§ **RECORDS FOR THIS EXERCISE**:
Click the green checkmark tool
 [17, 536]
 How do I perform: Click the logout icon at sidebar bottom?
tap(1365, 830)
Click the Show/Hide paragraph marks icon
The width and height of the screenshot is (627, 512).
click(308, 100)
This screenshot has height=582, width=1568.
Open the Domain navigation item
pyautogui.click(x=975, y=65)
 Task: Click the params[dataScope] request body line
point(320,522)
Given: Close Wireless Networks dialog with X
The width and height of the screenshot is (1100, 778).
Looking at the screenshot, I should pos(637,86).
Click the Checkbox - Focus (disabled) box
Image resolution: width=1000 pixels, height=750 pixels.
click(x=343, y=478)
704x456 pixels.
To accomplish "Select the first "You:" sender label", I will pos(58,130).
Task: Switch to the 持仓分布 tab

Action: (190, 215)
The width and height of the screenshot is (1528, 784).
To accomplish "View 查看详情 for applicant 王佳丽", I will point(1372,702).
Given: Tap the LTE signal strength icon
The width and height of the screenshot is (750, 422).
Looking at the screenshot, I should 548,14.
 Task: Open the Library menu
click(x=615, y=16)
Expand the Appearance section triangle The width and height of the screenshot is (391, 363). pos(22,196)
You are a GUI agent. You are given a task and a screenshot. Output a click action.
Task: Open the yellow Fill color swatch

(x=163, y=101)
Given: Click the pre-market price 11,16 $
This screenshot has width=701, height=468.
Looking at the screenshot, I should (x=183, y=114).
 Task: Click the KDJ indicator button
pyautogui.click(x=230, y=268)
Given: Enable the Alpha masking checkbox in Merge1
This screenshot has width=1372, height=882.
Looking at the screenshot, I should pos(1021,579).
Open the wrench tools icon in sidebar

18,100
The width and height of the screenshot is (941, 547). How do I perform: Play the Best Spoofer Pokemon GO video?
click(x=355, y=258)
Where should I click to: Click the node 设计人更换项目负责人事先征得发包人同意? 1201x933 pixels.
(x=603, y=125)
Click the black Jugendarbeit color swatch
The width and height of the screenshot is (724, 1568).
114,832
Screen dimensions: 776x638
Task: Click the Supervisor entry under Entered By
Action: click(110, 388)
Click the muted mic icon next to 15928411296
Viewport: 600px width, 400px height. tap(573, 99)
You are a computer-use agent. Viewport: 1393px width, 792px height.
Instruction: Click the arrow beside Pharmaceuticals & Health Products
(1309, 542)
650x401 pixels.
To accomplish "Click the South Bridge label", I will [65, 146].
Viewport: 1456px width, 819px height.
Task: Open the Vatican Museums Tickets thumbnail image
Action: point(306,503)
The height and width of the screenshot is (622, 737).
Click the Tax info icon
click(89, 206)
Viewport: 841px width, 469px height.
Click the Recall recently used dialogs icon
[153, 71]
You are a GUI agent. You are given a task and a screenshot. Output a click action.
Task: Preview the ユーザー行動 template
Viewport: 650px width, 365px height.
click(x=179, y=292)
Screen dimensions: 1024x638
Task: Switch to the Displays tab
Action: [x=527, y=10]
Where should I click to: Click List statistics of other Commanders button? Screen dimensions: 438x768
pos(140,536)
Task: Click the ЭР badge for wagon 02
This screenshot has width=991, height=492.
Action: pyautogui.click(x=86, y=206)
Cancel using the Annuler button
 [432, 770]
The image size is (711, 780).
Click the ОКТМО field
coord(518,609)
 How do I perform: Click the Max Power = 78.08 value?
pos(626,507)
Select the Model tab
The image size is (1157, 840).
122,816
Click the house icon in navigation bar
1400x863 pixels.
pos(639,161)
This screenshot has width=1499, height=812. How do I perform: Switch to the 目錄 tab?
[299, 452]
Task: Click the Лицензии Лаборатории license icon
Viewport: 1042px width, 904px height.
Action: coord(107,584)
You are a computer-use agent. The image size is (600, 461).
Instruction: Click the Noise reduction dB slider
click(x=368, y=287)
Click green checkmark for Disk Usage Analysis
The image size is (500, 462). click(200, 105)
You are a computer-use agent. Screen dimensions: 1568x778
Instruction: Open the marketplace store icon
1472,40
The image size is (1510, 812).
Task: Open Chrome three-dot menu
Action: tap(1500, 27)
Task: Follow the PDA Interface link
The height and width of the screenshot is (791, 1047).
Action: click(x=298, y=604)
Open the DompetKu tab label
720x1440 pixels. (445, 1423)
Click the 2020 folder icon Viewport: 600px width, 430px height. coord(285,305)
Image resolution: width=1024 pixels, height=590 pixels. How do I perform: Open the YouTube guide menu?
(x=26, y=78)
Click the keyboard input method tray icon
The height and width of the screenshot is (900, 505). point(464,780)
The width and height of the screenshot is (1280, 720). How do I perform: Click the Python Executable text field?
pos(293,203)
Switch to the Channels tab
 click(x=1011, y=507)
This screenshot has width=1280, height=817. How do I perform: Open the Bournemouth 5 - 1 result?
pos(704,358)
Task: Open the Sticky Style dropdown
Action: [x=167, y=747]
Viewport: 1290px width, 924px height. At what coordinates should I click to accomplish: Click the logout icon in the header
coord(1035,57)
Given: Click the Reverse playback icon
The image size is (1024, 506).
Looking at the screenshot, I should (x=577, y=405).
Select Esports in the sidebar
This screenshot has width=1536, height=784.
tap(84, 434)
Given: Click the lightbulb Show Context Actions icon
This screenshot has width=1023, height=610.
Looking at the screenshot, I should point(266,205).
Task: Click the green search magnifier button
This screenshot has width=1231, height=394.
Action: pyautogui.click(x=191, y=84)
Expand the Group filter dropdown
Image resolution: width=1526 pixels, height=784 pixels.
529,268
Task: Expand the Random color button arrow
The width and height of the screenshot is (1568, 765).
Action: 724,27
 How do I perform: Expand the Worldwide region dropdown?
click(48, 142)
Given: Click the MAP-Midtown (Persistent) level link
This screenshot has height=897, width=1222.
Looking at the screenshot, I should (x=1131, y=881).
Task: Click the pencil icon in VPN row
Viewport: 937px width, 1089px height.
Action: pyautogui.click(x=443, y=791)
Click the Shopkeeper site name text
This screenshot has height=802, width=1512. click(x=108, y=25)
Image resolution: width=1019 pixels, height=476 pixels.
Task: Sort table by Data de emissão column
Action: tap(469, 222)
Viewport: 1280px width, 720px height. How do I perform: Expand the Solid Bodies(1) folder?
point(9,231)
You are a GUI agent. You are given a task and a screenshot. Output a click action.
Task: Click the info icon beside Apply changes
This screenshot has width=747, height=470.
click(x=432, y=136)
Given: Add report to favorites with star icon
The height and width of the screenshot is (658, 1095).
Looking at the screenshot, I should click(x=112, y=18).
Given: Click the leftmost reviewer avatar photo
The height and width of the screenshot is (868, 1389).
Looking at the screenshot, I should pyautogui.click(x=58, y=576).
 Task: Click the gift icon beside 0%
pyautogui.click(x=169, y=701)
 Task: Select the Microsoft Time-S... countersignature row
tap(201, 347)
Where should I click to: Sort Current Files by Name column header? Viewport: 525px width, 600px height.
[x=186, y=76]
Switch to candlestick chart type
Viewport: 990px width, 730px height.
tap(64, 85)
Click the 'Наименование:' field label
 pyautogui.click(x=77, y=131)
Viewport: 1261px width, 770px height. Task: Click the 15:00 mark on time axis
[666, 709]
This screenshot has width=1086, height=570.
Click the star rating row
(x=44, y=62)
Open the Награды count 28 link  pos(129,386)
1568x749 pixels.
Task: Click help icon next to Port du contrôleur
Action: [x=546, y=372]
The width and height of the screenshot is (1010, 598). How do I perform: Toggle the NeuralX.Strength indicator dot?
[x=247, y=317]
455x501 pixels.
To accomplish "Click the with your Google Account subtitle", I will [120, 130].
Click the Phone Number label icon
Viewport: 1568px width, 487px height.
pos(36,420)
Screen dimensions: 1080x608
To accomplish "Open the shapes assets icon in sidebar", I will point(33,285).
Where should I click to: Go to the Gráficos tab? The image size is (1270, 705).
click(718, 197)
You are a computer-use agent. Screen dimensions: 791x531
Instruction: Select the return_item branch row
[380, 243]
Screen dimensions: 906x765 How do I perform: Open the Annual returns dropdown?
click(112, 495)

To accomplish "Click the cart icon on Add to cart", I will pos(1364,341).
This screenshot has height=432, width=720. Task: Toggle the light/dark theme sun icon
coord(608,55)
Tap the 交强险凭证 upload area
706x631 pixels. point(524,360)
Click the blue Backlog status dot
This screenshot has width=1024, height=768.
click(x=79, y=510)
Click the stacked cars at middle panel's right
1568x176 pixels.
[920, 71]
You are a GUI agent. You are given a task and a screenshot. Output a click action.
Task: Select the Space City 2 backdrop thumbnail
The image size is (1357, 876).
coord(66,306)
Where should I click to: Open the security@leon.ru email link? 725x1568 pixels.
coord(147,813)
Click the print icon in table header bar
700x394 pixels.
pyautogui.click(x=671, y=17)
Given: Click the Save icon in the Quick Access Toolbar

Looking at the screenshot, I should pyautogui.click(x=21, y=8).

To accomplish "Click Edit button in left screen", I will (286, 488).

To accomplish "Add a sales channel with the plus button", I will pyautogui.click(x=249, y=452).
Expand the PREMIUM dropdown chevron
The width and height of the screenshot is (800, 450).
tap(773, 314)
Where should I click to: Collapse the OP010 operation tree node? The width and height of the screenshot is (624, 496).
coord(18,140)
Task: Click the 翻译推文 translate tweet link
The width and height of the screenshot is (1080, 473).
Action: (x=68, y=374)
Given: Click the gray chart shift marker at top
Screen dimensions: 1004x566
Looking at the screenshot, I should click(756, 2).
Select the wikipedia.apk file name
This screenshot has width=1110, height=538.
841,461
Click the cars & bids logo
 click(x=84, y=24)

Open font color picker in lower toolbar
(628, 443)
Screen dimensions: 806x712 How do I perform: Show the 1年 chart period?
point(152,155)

§ **EXERCISE PROMPT**:
Which of the lines above carry the string "computer"? Pick them out and copy them.

§ **REPLY**:
You are a computer-use agent. Viewport: 1393px width, 792px height.
You are a computer-use agent. The image size is (600, 461).
You are a computer-use agent. Screen dimensions: 1568x778
You are a computer-use agent. Screen dimensions: 791x531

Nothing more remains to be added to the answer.